The world of being a freelance professional or consultant can be fraught with danger since so much of it seems uncharted to a first-time freelancer. The normal institutions one adheres to while working in an organization are no longer readily available. So we must ourselves create some guidelines and self-imposed institutions to ensure that we work as efficiently and productively as our corporate brethren.
Fortunately, in this article, we’re here to help by providing you with some shortcuts that we’ve learned that have greatly contributed to the success of our freelance careers as we were in the progressing of creating the company that would eventually become LavaLink.
So, here’s a couple of unorthodox tips to help you get the most out of your billable hours (and protect yourself amidst the never-ending and sometimes fraught with danger dance between client and freelancer):
1) The best thing you can do for yourself is to determine exactly what your desired hourly rate is.
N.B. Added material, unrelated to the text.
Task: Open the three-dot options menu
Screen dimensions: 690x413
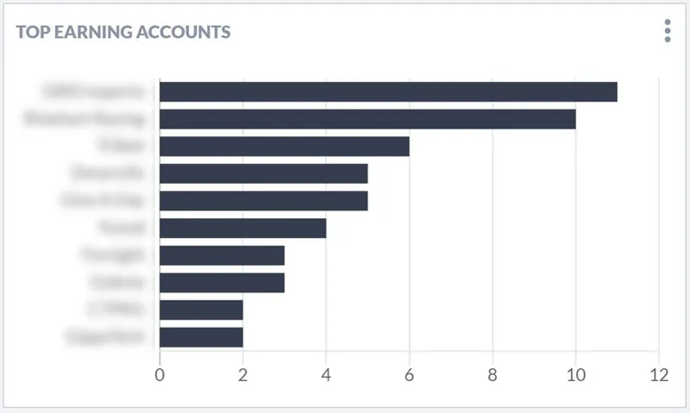Action: [x=667, y=31]
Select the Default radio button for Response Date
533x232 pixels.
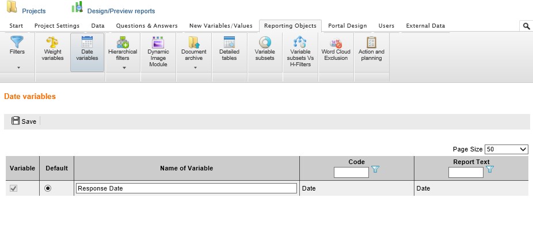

There’s some math behind this, and here it is:
– Determine what your base earnings target is annually (ex. $100,000)
– Divide that number by 220 working days, and multiply by 8-hours
– You’ll arrive at a base hourly number. Let’s assume that you really work about 4 good productive hours within a standard 8-hour workday.
– Multiply your base hourly number times the ratio of nonproductive hours vs. productive (billable) hours. In this example, 8 / 4 = 2.
– Now you’ve determined what hour desired hourly rate is.
Once you’ve determined that number, write it down a big piece of paper and hang it on your wall. It should say “My time is worth $125 an hour.” Then, whenever you deal with clients, stay firm. People will respect you if you stick to your guns and you’ll have the added bonus getting rid of no-good time waster clients.
2) Go to Radio Shack and get a digital timer. You can get one for about 15 bucks. Then, once you sit down at your computer, set it for 60 minutes. Once the timer goes off, you’ve logged one billable hour at your desired hourly rate. Then take a 10 minute break from your computer, stretch out (if you’re like most people who work at a computer, you’re at risk to develop back problems), relax etc. then set it for 60 minutes again a log another billable hour, and repeat the process.
Whenever you find yourself doing a task that doesn’t align with your target hourly rate, you should either eliminate doing it altogether or outsource it.
For example, let’s say that you were tasked to write content for a client’s website which you also designed. If your time is $90 an hour and you can have an article writer create 5 articles for you at a price of $37, then it makes sense to outsource the activity so that you can spend more time on higher revenue generating activities.
The math behind this is so simple yet so often ignored. Let’s say it would take you 5 hours to research, write, and submit those 5 articles. If we adhere to your target hourly rate, that time would be worth $90 x 5 = $450. So, in essence, those five hours that you spent writing articles took you away from your highest revenue generating task and if you had outsourced the work you would’ve profited $413 in the worth of your time!
This may seem simple and stupidly obvious, but it is a very fundamental principle that you should adhere to if you plan to grow a business. If your time is worth $100 an hour and you spend most of your time doing tasks that someone else could do for $15 an hour, then chances are that you aren’t really making meaningful progress towards scaling up your company.